I wrote my first published book, Kitty Wishes, in a week. It’s cute enough book, but it’s not satisfying to me. I feel I could have done a lot better. But hey, it was my first book and it was a learning process.
Another of my books, Loving Among the Dead, was basically written in 2012, but fussed over and revamped until it was published in 2014. It was one of my favorite books to write and I really connected with the characters. The sequel, well, not so much. We….don’t talk about that much around here.
My quest was always to write faster; to produce more books. According to the “experts”, more books meant more money and more recognition. So, because I learn by example, I started reading some of Amazon’s Top 100 books.
I learned something all right. Many of the characters from these books were hollow paper doll, animated only just enough to string the plot together. For those I managed to finish—and there weren’t very many—they left me cold and bored and feeling like I had just read someone’s second draft outline.
But still, I persevered, purchasing plotting books and outlining books and how to plot quickly and this class and that webinar. I even joined a few Facebook groups.
Then, while I was reading a blog of writing tips it hit me like a bolt from the blue. The words “character driven plot” had bounced around in my head for a few years now, and I really never totally understood what that meant. But in reading this blog I finally got it.
It’s the WHY.
Why are characters different? Why is Columbus different from Tallahassee in “Zombieland”? Why is John McClane different from that sleazy colleague of his wife’s (who tried and ultimately failed to “negotiate” with Hans Gruber? For that matter, why did Hans even entertain that guy’s mess, only to (spoiler alert) to kill him? (Yes, I’ve watched Die Hard again for the fiftieth time.)
Me to myself: Character, stupid.
The choices the character makes in the story makes the plot go where it’s going to go. And cardboard characters won’t cut it.
This was why some of these popular romance books left me high and dry. There was no…emotion, no impetus, no REASON behind the characters’ personalities. They went here and did this, went there and did that. Just…cuz. Oh, and the instalove is soooo overplayed. I’ve toyed with that a little in some of my stories, and I just can’t sell it. (No shade thrown to those who enjoy and/or write those types of stories….it’s just not for me – I don’t judge someone else’s hustle….)
In looking over some of my unpublished stories, it seems I understood this innately some time ago and ignored it in favor of chasing plot.

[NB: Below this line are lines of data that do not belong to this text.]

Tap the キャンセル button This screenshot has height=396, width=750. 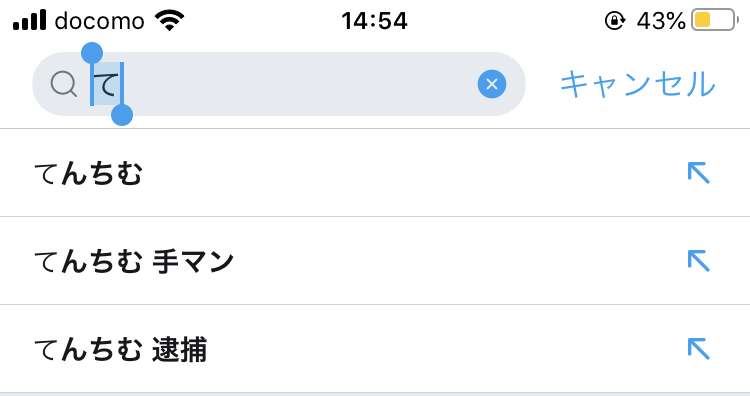(638, 84)
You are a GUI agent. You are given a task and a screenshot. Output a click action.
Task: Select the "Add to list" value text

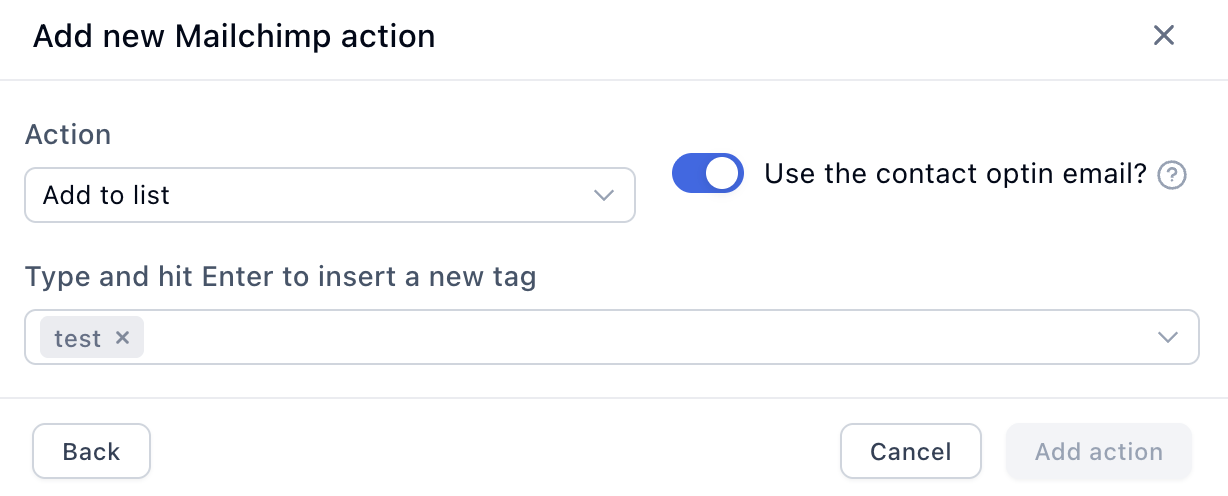[106, 195]
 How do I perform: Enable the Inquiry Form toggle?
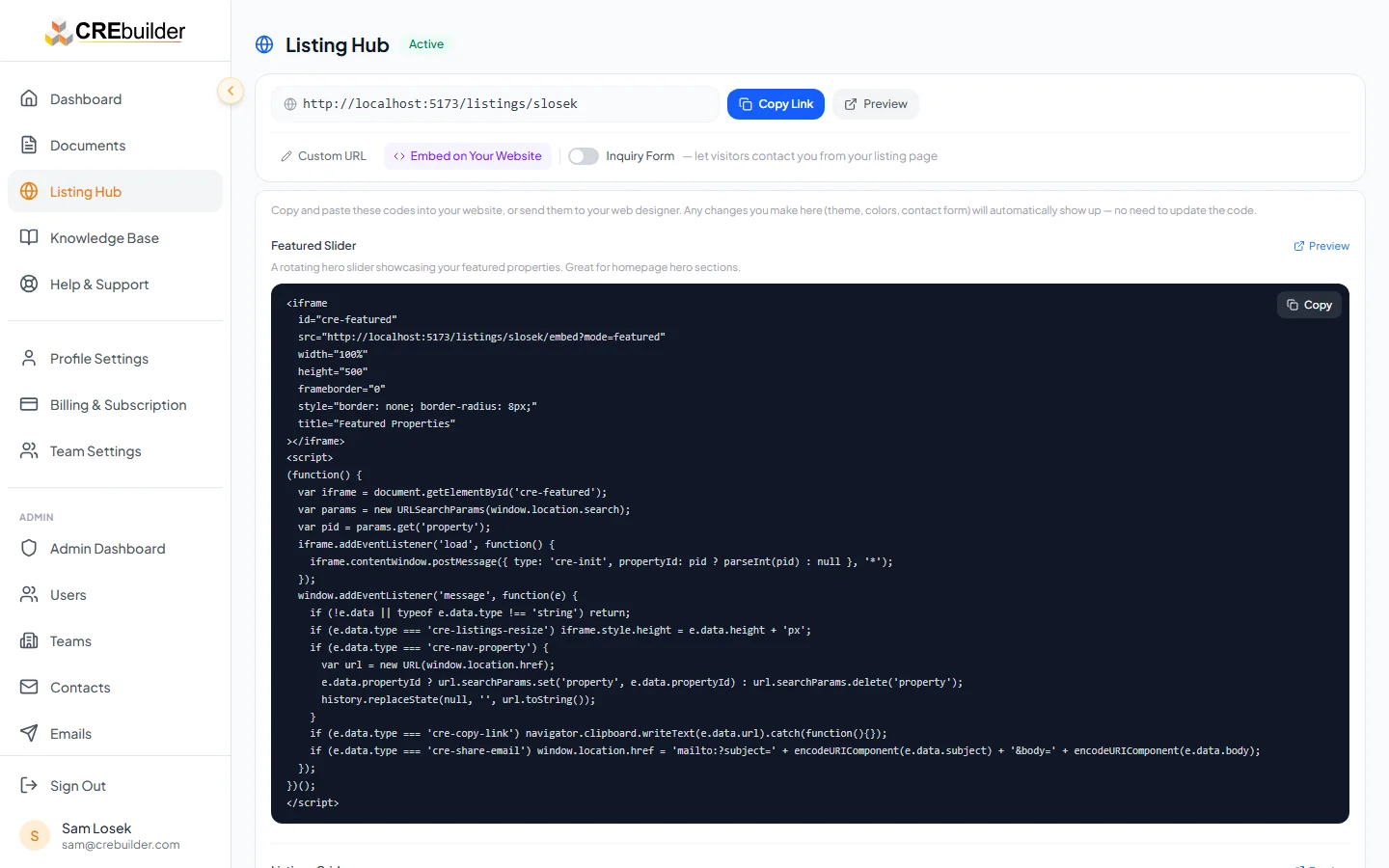(583, 155)
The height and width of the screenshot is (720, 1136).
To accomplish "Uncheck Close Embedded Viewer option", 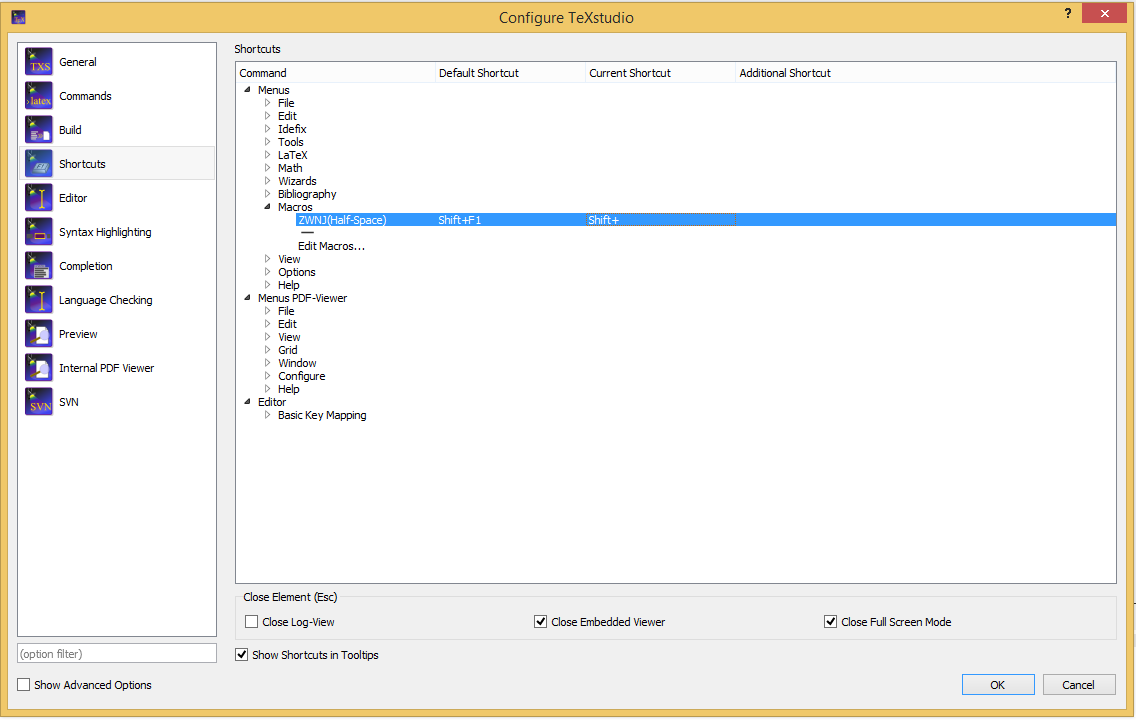I will pos(541,622).
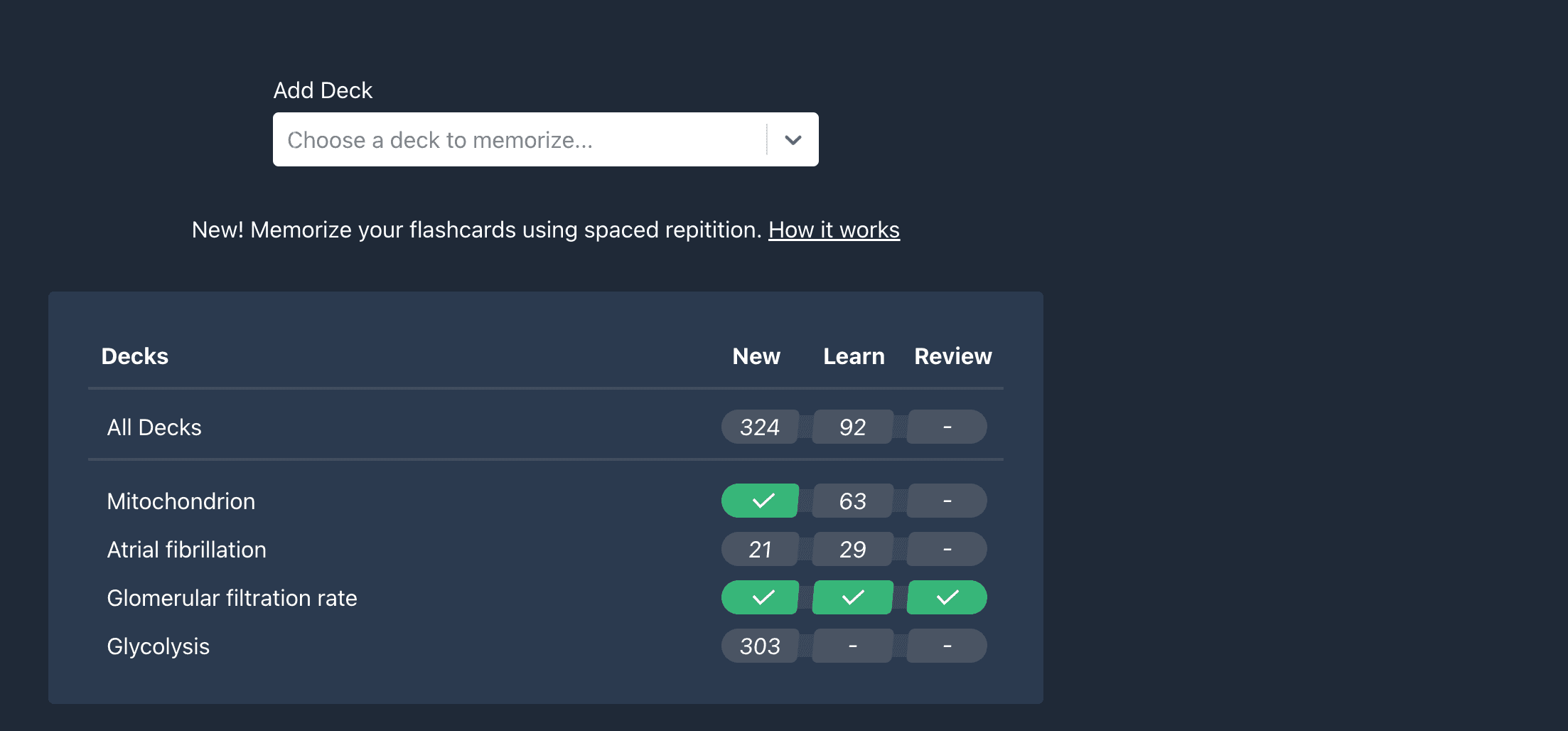Click Mitochondrion Learn count 63

(852, 501)
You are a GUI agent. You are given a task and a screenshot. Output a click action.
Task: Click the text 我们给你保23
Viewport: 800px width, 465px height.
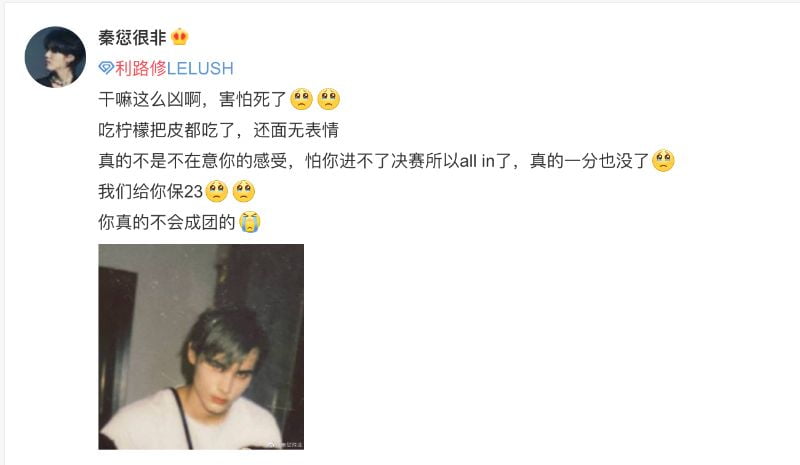pos(151,191)
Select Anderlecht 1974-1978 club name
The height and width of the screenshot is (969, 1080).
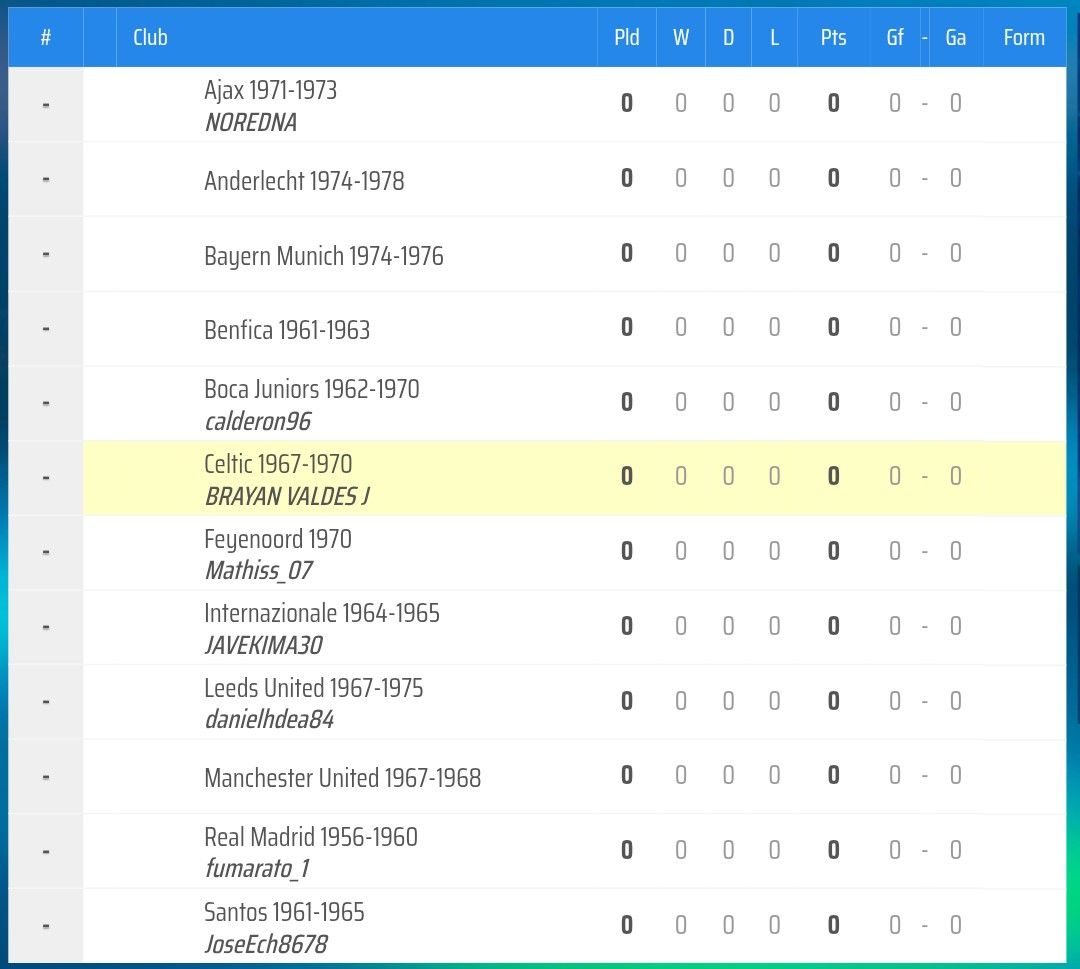point(304,181)
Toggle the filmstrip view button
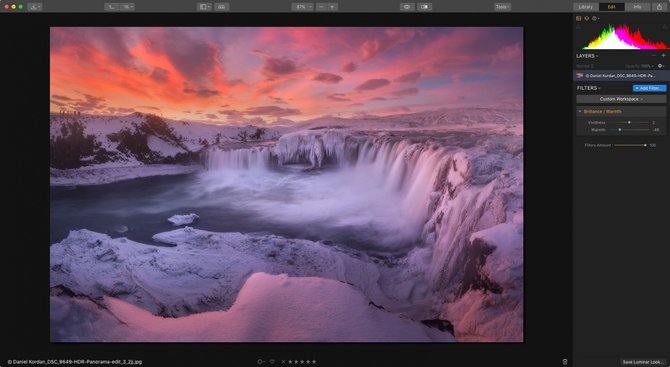 point(222,7)
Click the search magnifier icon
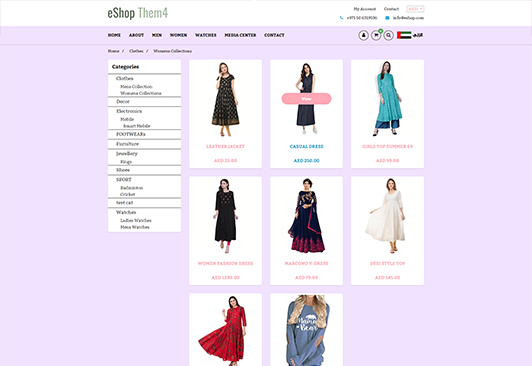The height and width of the screenshot is (366, 532). (388, 35)
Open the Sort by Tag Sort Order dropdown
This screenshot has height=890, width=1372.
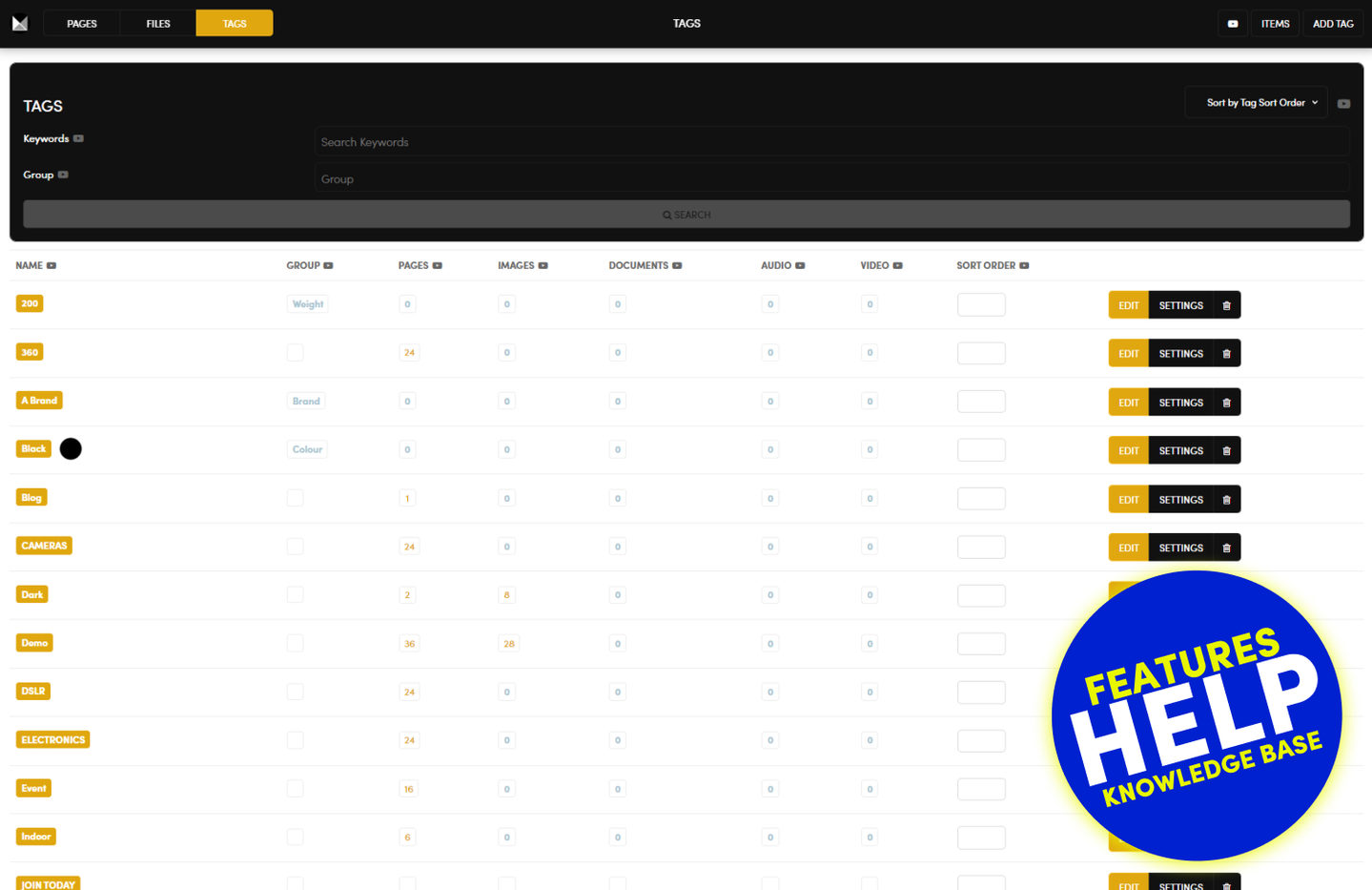point(1256,103)
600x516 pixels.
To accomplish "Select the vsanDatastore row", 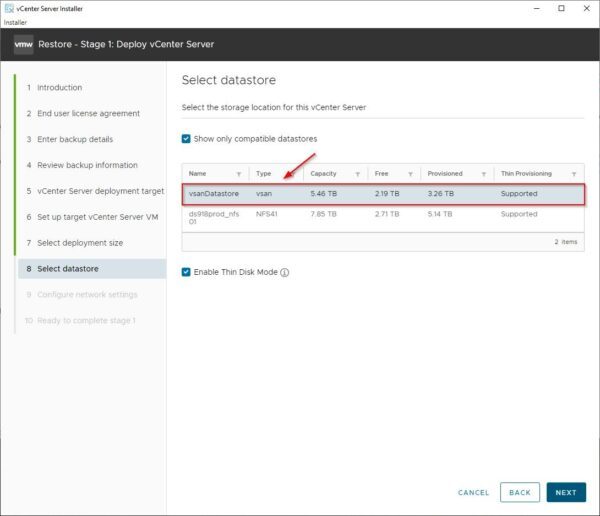I will click(x=382, y=194).
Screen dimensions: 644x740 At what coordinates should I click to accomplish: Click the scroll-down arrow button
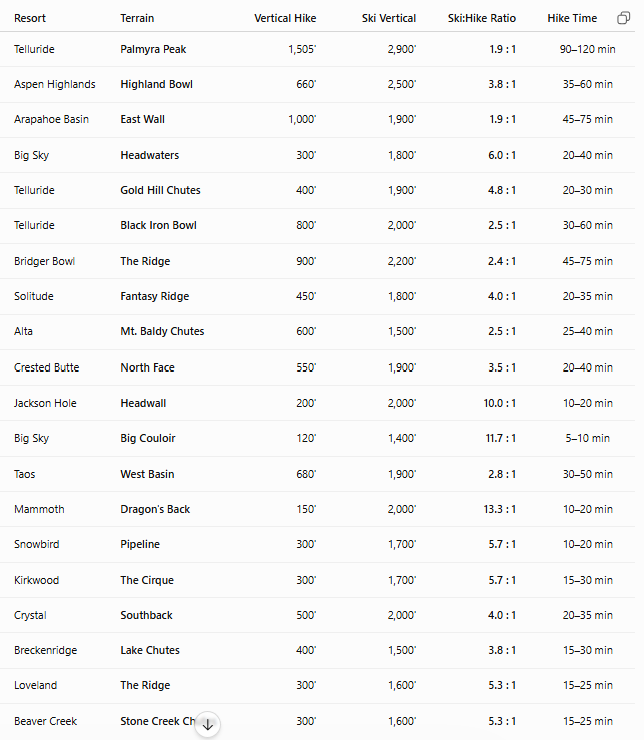[x=208, y=724]
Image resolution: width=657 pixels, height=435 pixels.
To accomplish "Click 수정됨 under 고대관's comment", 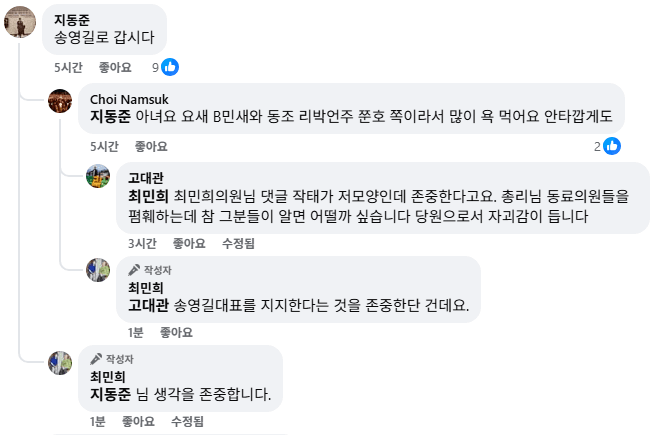I will coord(241,243).
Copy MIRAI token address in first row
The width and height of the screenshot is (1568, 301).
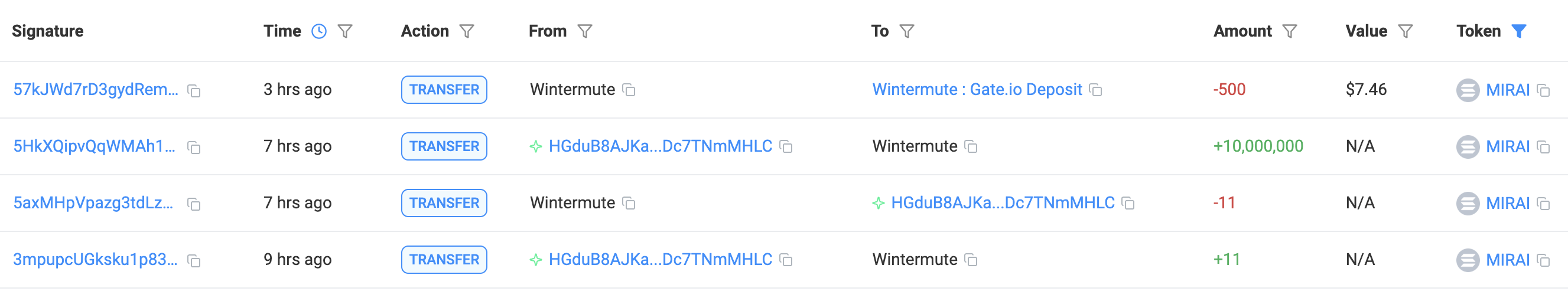coord(1543,91)
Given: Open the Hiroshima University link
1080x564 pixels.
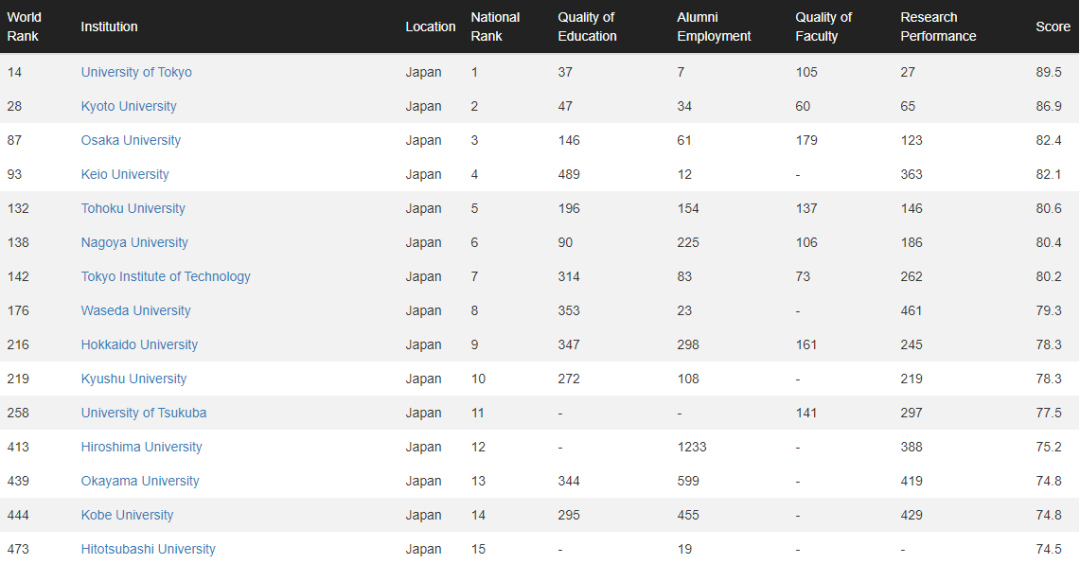Looking at the screenshot, I should click(141, 446).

For example: I’d written a scene where a woman goes into a convenience store. Her ex-boyfriend happens to be there and he starts begging her to take him back and how much he loves her and all that jazz. Suddenly, two armed robbers come into the store. The heroine turns to look at them, then by the time she turns back to her ex, he’s gone, hiding behind a rack of snacks.
WHY did he do that? Easy….he’s a coward. But why is he a coward? Is he a rich guy used to getting anything he wants with little effort? Was he caught in a robbery in the past and this is natural reaction? Does he know criminals and he knows they’re looking for him?
Backstory is important. Not only does it round out characters, but it gives you, the author, a clue to what they’re going to do next.
In reference to the jerk hiding behind the Cheetoes, will he stay there? Will he have a change of heart and protect her? Or is trauma from that past even keep him there, hating himself for being such a coward? If he wants her back so badly, perhaps he’ll overcome the fear and save her. Who knows? It depends on how I’ve built the character and his specific backstory.
I say all that to say, inciting incident, dark night of the soul, rising action, all that story structure stuff does me no good…if I don’t know the character. It’s my stories where I focus more on building my characters rather than building my plot are the ones I like the most and the ones, I hope, offer the readers the most emotional experiences.
Following this, I’ve vowed never to purchase another book on plotting ever in life. (Given the pile on my bookshelves, I won’t have to!) Instead I’ll spend my time studying characters and how they form and/or change within a story. (If they change at all…)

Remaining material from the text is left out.